Veröffentlicht am 31.10.2021
Ich schätze es, wenn Autoren in ihren Werken historischen Persönlichkeiten Leben einhauchen, und sie mit fiktiven Figuren zusammenführen und in einen atmosphärischen Rahmen setzen und dadurch vergangene ...
Ich schätze es, wenn Autoren in ihren Werken historischen Persönlichkeiten Leben einhauchen, und sie mit fiktiven Figuren zusammenführen und in einen atmosphärischen Rahmen setzen und dadurch vergangene Zeiten erstehen.
Ulf Schiewe liefert hier (wieder) das passende Beispiel dafür. Er kehrt mit seiner Geschichte ins Mittelalter zurück, beleuchtet mit Wissen, Können und Leidenschaft tatsächliche Ereignisse und lässt uns am Schicksal seines Helden Raol teilhaben. Dabei bleibt er erkennbar seinem Schreibstil treu. Denn wieder einmal gelingt es ihm, uns bereits zu Beginn mit detaillierten und bildkräftigen Szenen in Bann zu ziehen, die durch auf gewisse Art greif- und spürbare Schilderung er Ereignisse lebensnah wirken lassen, dies auch durch die Verwendung des Präsens als Zeitform. Er bringt das Geschehen auf den Punkt und steigert das Bedürfnis, unbedingt weiterlesen zu wollen.

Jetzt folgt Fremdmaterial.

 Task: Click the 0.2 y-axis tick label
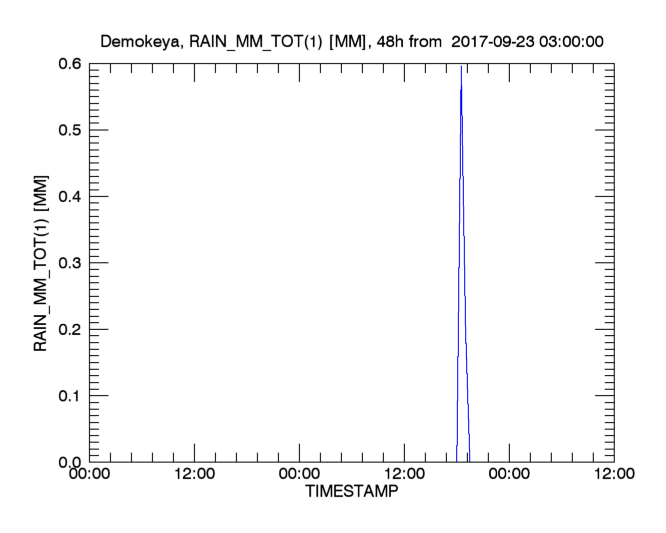pyautogui.click(x=70, y=329)
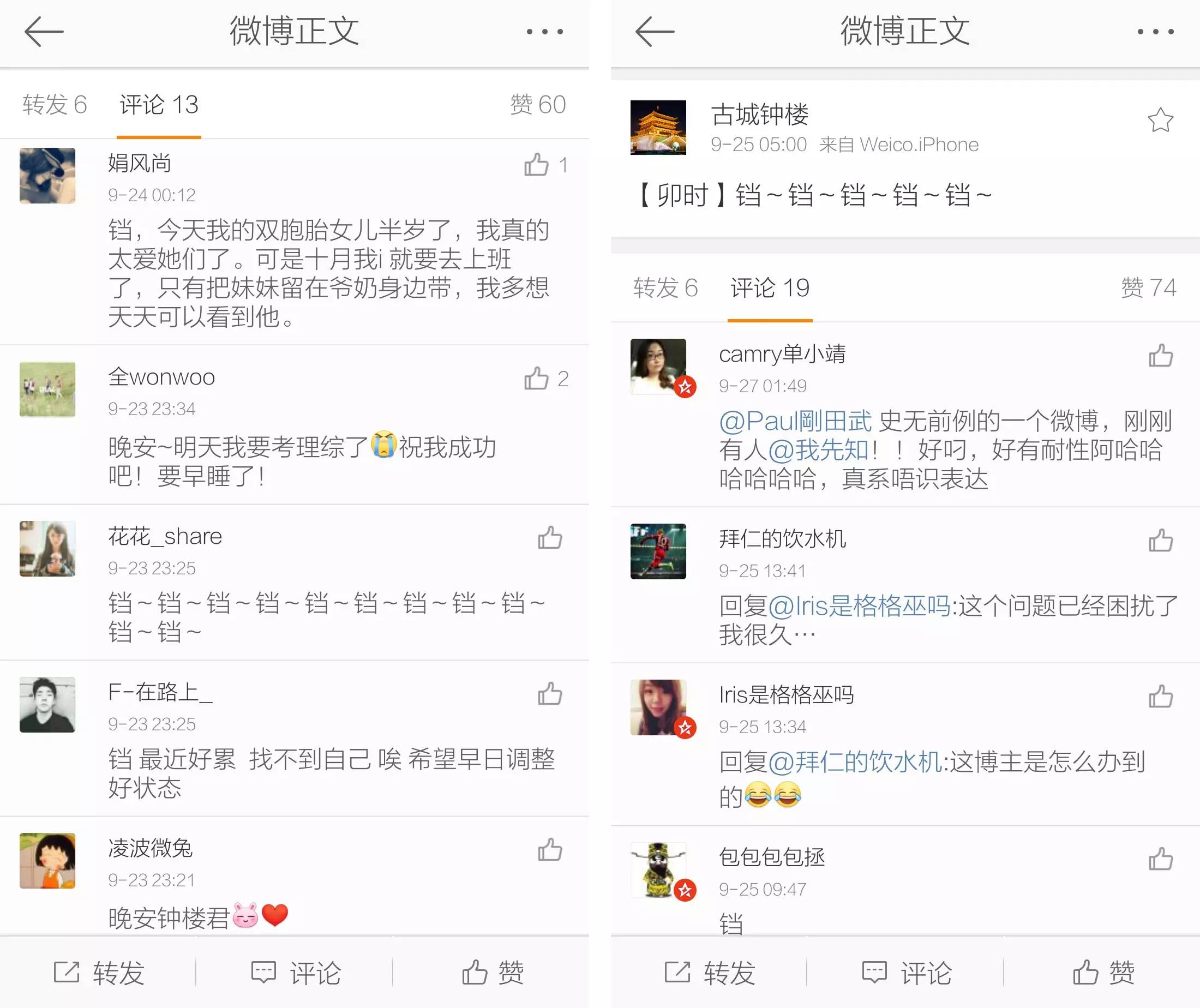Viewport: 1200px width, 1008px height.
Task: Tap thumbs-up on F-在路上_'s comment
Action: [x=550, y=694]
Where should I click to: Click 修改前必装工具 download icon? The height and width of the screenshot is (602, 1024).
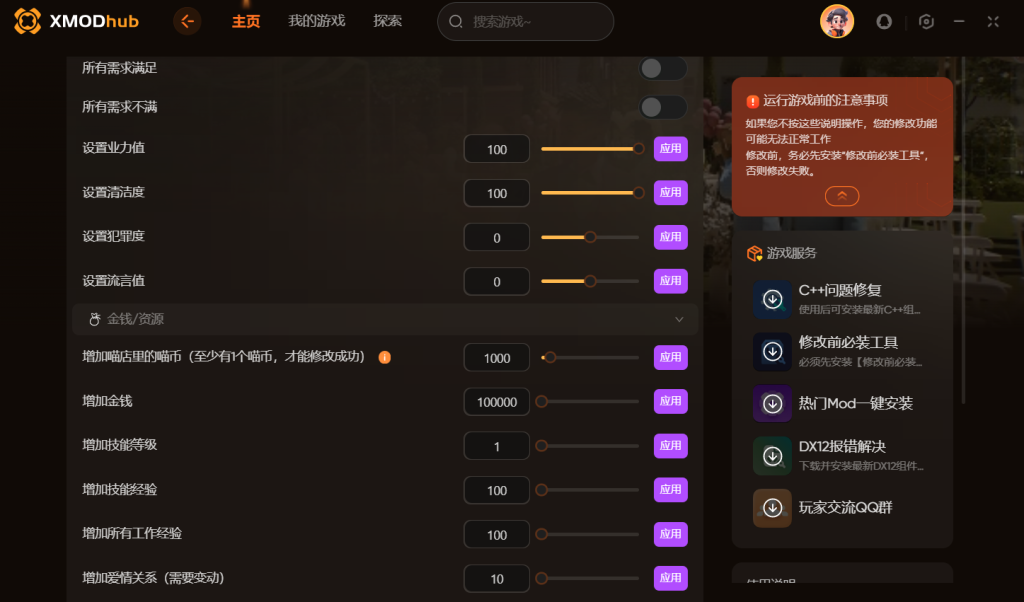click(x=773, y=352)
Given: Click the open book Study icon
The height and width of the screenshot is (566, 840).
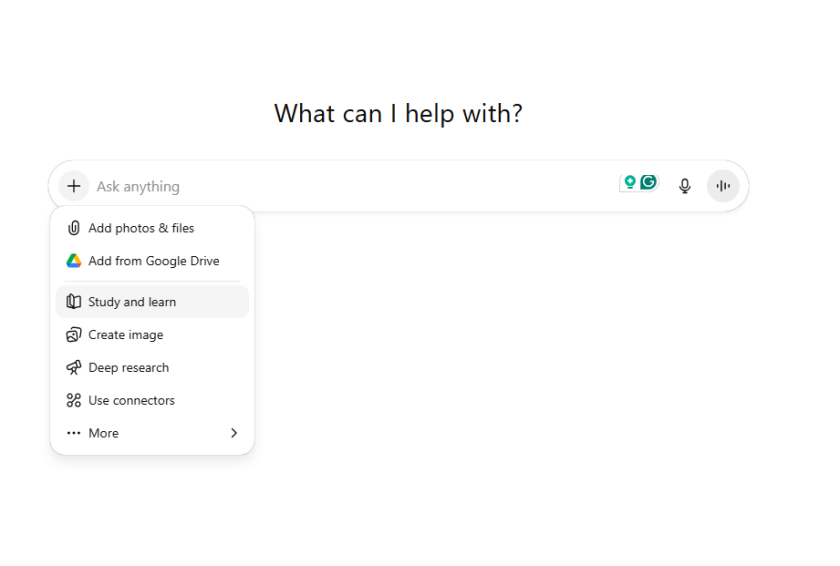Looking at the screenshot, I should pos(73,302).
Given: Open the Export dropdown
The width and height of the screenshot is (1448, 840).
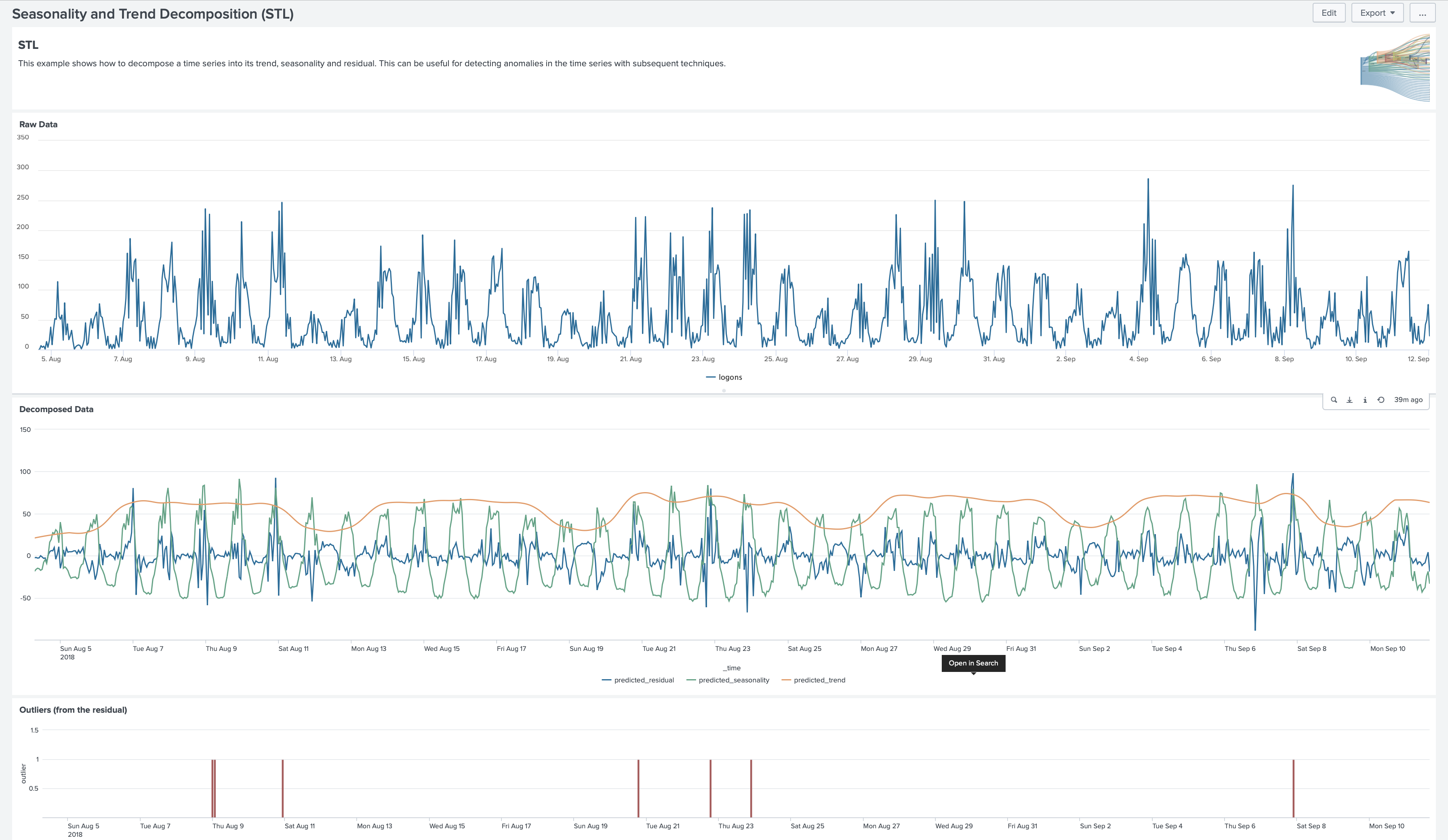Looking at the screenshot, I should tap(1377, 13).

Seine Protagonisten sind beeindruckend und vielschichtig. Hier beweisen neben (mächtigen) Männern Frauen, dass sie ihrer vorgezeichneten Rolle einiges entgegensetzen wollen. Mit Melisende begegnen wir einer von ihnen, die ungezügelt temperamentvoll erscheint, kein Blatt vor dem Mund nimmt und trotz ihres Willens und ihrer Entschlossenheit nicht frei in ihrer Entscheidung ist.
An Raol finde ich bemerkenswert, dass und wie er sich mit Glaubensfragen auseinandersetzt. „Vielleicht gibt es auch keinen Gott, und wir bilden uns das alles nur ein.“ (Seite 32) – Diese Gedankengänge sind interessant im Ansatz und für damalige Verhältnisse zudem nicht nur wagemutig, sondern auch gefährlich.
Nun bin ich neugierig, wie sich die beiden – auf den ersten Blick doch recht gegensätzlichen Charaktere – im Verbund mit den anderen im Verlauf der Geschichte entwickeln werden.